Trzynaście ważnych głosów za prawami człowieka
Wczoraj w Genewie miało miejsc jedno z ważniejszych wydarzeń, jeśli chodzi o kwestię przestrzegania praw człowieka przez Chiny – dokonywany raz na cztery lata Powszechny Przegląd Okresowy, dość nowy mechanizm zreformowanej Rady Praw Człowieka, mający zwiększyć skuteczność międzynarodowej ochrony praw jednostki.
Działamy w solidarności z narodem tybetańskim w walce o jego wolność i niepodległość.
W trwających zaledwie 30 sekund wypowiedziach, trzynaście państw członkowskich, w tym Polska, zarekomendowało Chinom zmianę polityki względem Tybetu, wiele innych apelowało o zmianę w traktowaniu mniejszości etnicznych oraz respektowanie wolności wypowiedzi, religii i zgromadzeń.
„Polska odnotowała wspólne komunikaty Ośmiu Specjalnych Procedur w odniesieniu do zarzucanych [Chinom] systematycznych prób podważenia prawa do wolności religii, kultury i wypowiedzi społeczności tybetańskich buddystów. Polska zaleca Chinom podjęcie niezbędnych środków w celu zapewnienia, że prawa [wolności] religii, kultury i wypowiedz będą w pełni przestrzegane i chronione w każdej jednostce administracyjnej Chin.” - tak brzmiało stanowisko Polski. Inne państwa, takie jak Kanada, Francja czy Szwajcaria, domagały się zezwolenia na wizytę w Tybecie specjalnym przedstawicielom ONZ.

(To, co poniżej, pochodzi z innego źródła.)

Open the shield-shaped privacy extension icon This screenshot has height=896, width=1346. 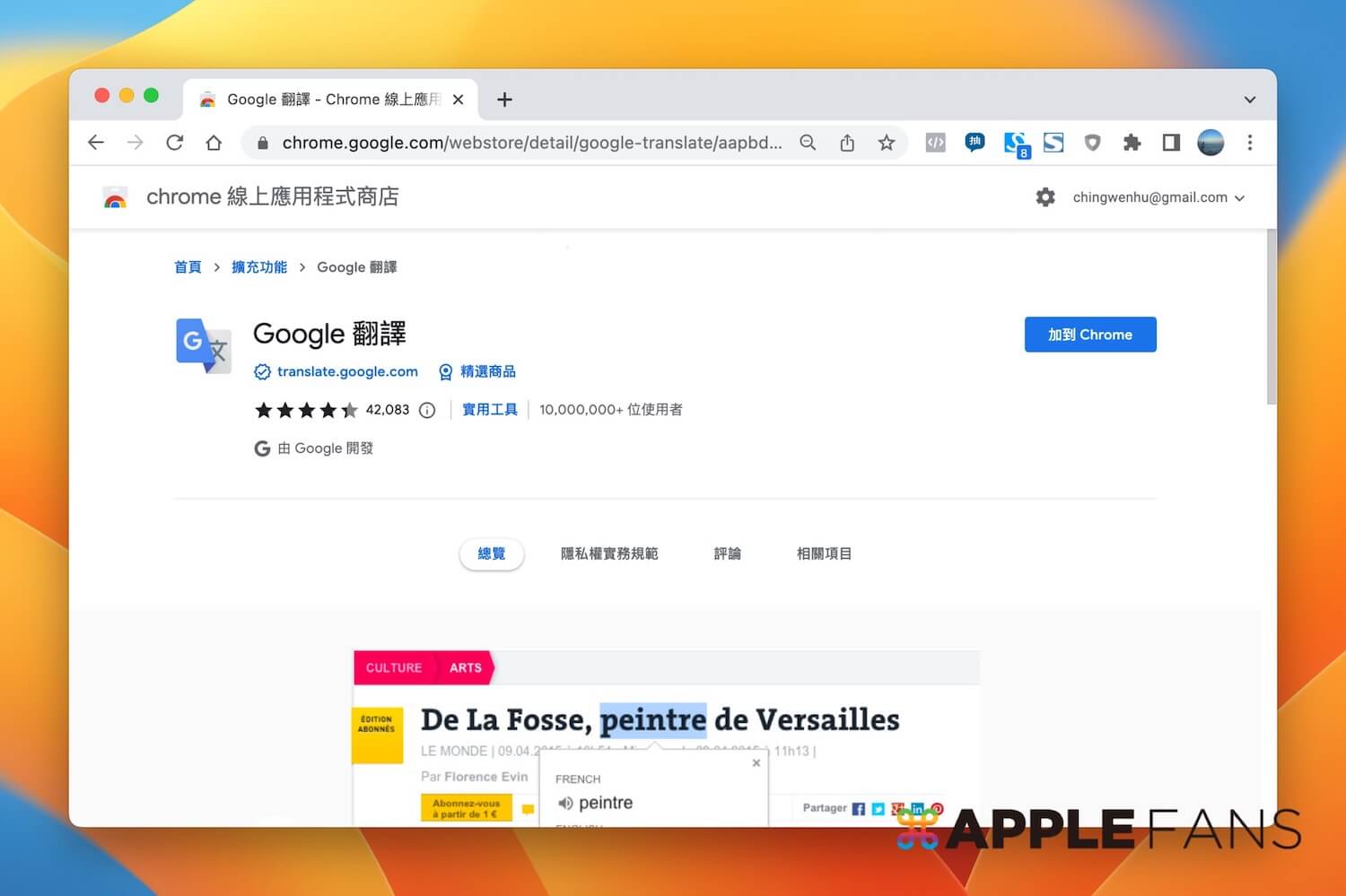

Chiński przedstawiciel w Radzie Praw Człowieka na pytania dotyczące Tybetu, odpowiedział, że samospalenia zostały wszczęte przez „klikę Dalajlamy”, a brak postępu w dialogu chińsko-tybetańskim spowodowany jest rzekomymi działaniami Dalajlamy na rzecz niepodległości. W opublikowanej także wczoraj „białej księdze” Chiny zaatakowały Dalajlamę i jego „klikę”, powtarzając, że
nie mają zamiaru zmieniać polityki w Tybecie. Chińska odpowiedź w tym oczernianie Jego Świątobliwości Dalajlamy, na zaniepokojenie sytuacją praw człowieka, najlepiej ukazuje niezmiennie twardogłową politykę Chin względem Tybetu – wymienianą jako jeden z głównych powodów protestów, w tym dramatycznych ponad 120 samospaleń Tybetańczyków.

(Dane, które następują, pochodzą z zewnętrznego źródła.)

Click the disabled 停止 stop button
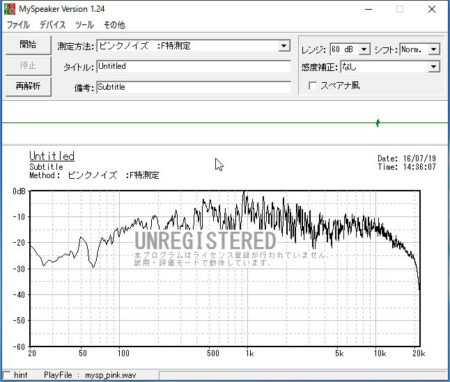450x382 pixels. click(x=28, y=66)
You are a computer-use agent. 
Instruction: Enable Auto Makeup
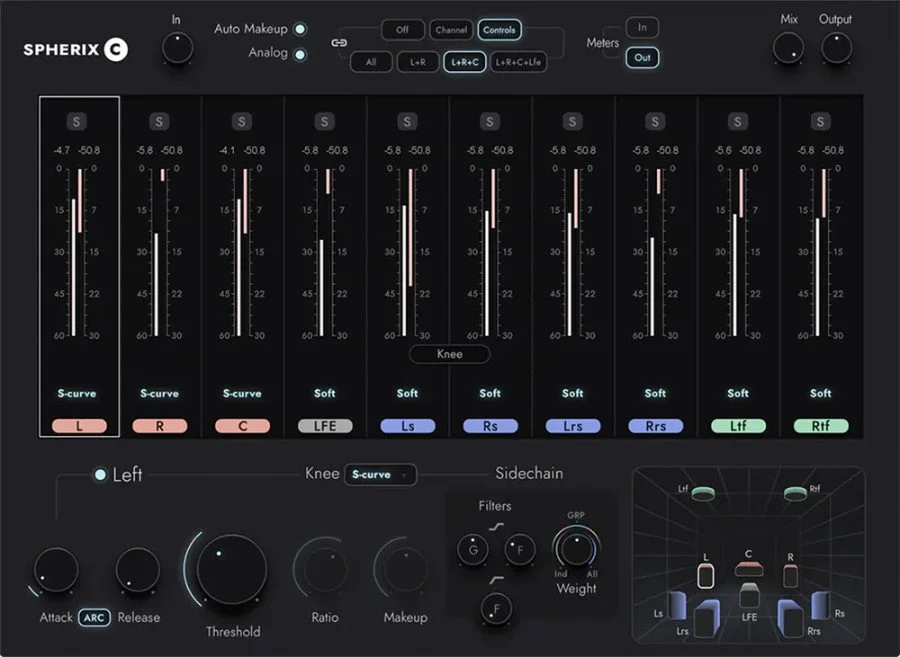299,29
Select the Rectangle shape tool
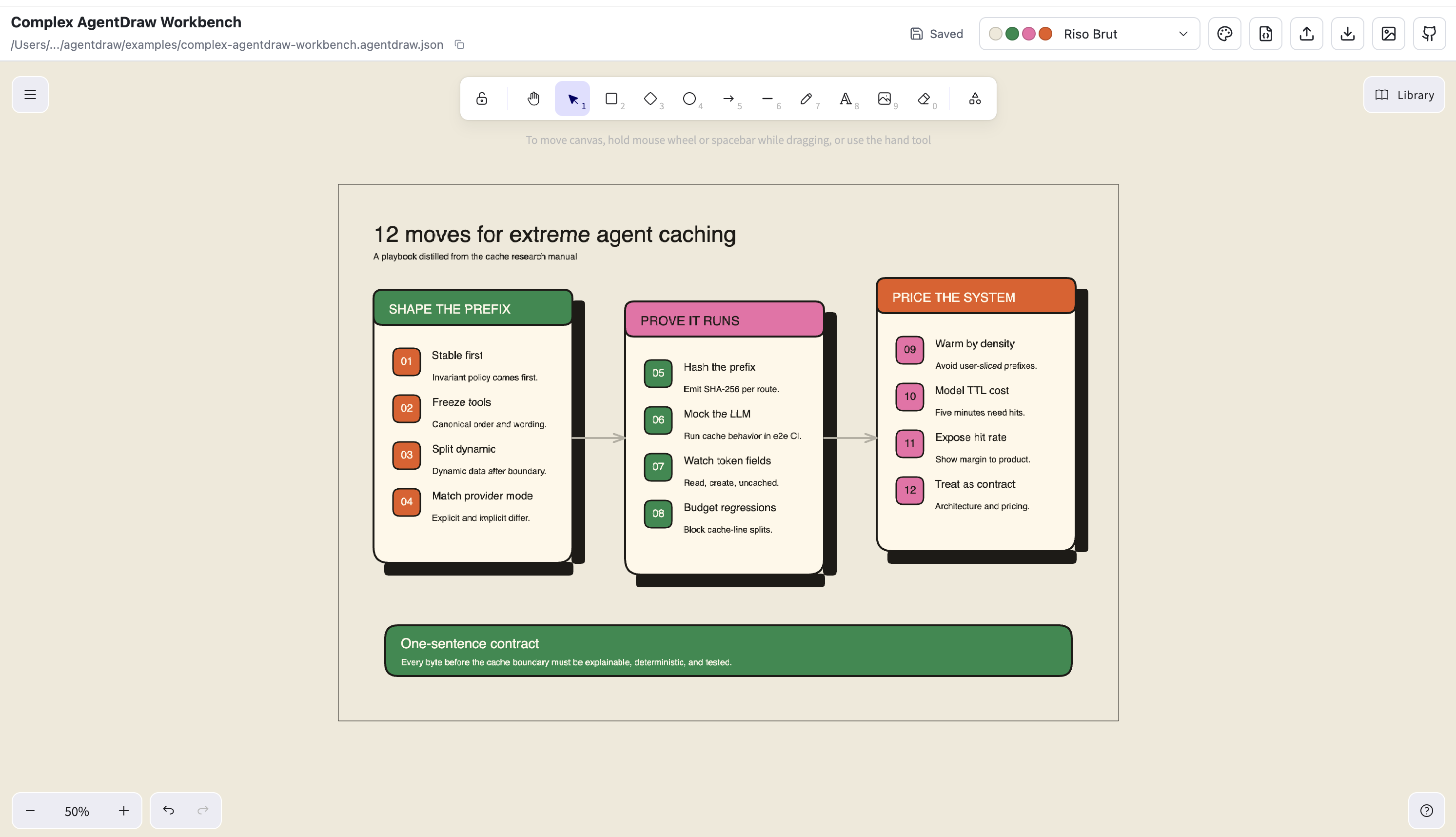Viewport: 1456px width, 837px height. (x=611, y=99)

Bezpośrednio po transmitowanej na żywo sesji Rady Praw Człowieka, eksperci organizacji działających na rzecz praw człowieka w Chinach i Tybecie, m.in. Padma Dolma z Students for a Free Tibet, Julie de Rivero z Human Rights Watch oraz działacz na rzecz demokracji w Chinach Yang Jianli, komentowali przebieg sesji (zobacz nagranie). Poniżej przedstawiamy podsumowanie komentarzy ekspertów i ekspertek.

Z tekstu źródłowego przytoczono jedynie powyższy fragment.